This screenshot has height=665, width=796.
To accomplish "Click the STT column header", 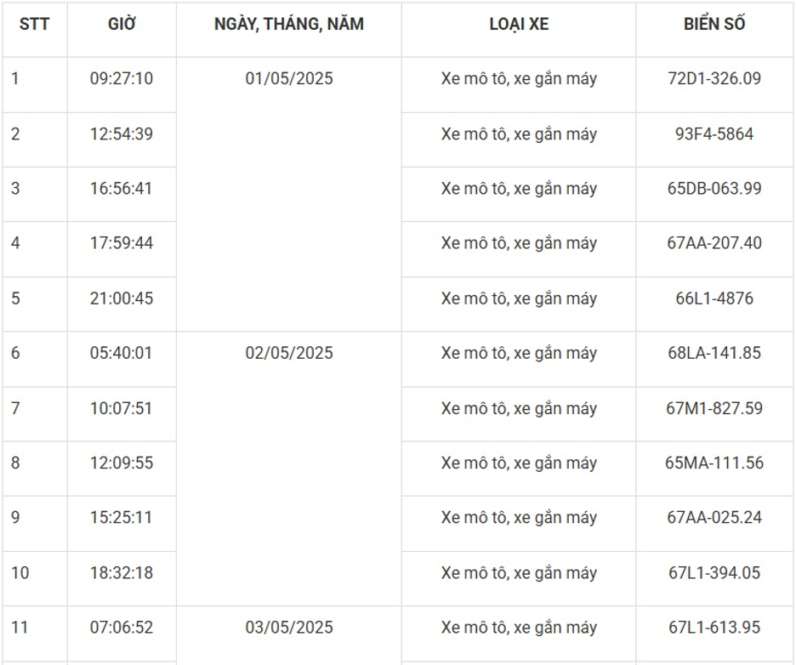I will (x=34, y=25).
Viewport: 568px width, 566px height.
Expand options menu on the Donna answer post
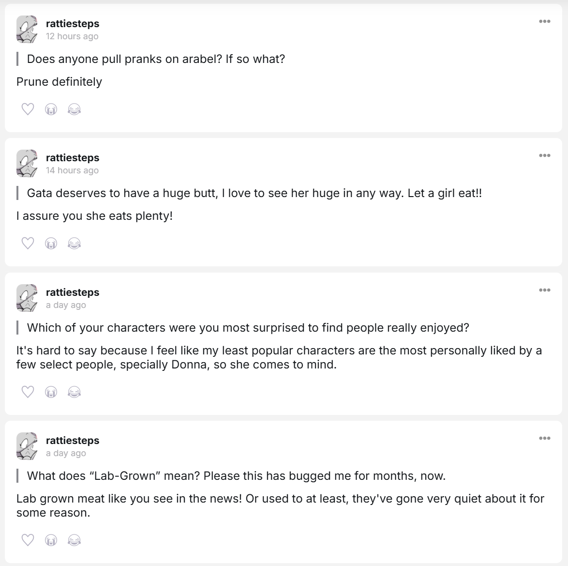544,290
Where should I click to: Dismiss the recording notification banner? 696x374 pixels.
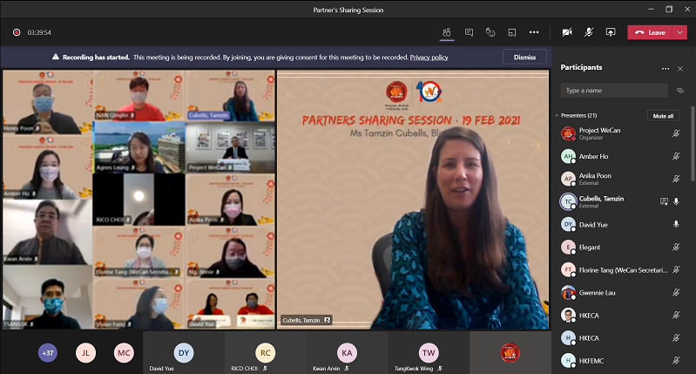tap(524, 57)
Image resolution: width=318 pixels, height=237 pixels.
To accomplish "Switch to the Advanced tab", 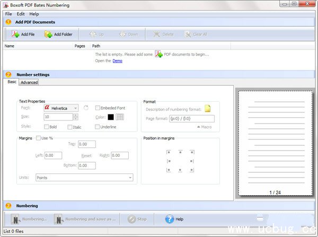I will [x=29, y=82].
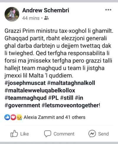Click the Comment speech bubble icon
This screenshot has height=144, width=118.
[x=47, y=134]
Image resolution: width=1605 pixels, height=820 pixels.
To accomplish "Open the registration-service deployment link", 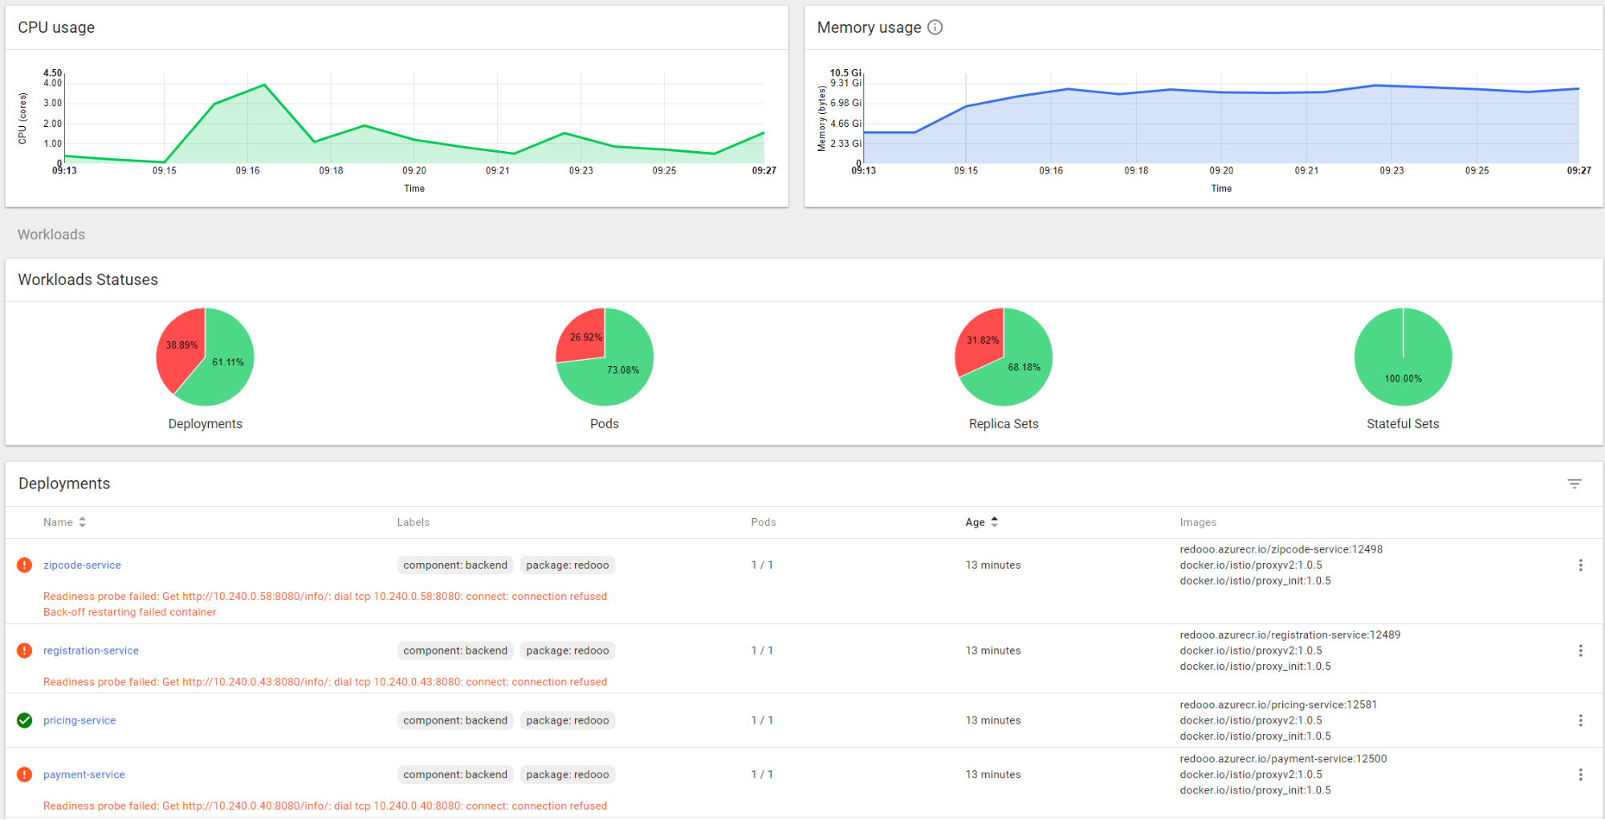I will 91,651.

★ ★ ★ ★

Task objective:
Filter the listing above, keeping only the lines with "Image".

Worked solution:
Image resolution: width=318 pixels, height=237 pixels.
Image resolution: width=1605 pixels, height=820 pixels.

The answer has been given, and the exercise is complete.